The systematic study of God’s nature over the past two millennia has not been an exercise in human speculation but a careful effort to articulate faithfully what Scripture reveals. The ecumenical creeds that emerged from the councils of Nicaea and Constantinople represent not philosophical impositions upon biblical faith but clarifications of biblical teaching in response to challenges that would have distorted it. When the church confessed God as incorporeal, eternal, and triune, it was saying “yes” to Scripture and “no” to alternatives that, however sincerely held, departed from apostolic teaching.
The LDS movement arose in a context of American religious experimentation and claimed fresh revelation that superseded the teachings of historic Christianity. In assessing these claims, believers must measure them against “the faith that was once for all delivered to the saints” (Jude 3). By that standard, the LDS doctrine of God cannot be reconciled with the Christian faith. It represents not a restoration of primitive Christianity but an innovation that departs from it at the most fundamental level—the understanding of who God is.

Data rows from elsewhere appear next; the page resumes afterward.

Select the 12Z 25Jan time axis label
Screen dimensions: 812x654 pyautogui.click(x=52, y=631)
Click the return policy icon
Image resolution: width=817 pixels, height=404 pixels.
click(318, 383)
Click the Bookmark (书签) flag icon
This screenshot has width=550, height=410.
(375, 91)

For Christians committed to biblical authority and the theological heritage of the church, this conclusion carries both intellectual and pastoral implications. Intellectually, it means recognizing that dialogue with LDS thought, while valuable for mutual understanding, is not an intramural Christian conversation but an interfaith encounter. Pastorally, it means approaching Latter-day Saints with the same combination of truthfulness and love that should characterize all Christian witness—firm in conviction, winsome in manner, and hopeful that the God who has revealed Himself in Scripture and supremely in Jesus Christ will draw all who seek Him into saving knowledge of the truth.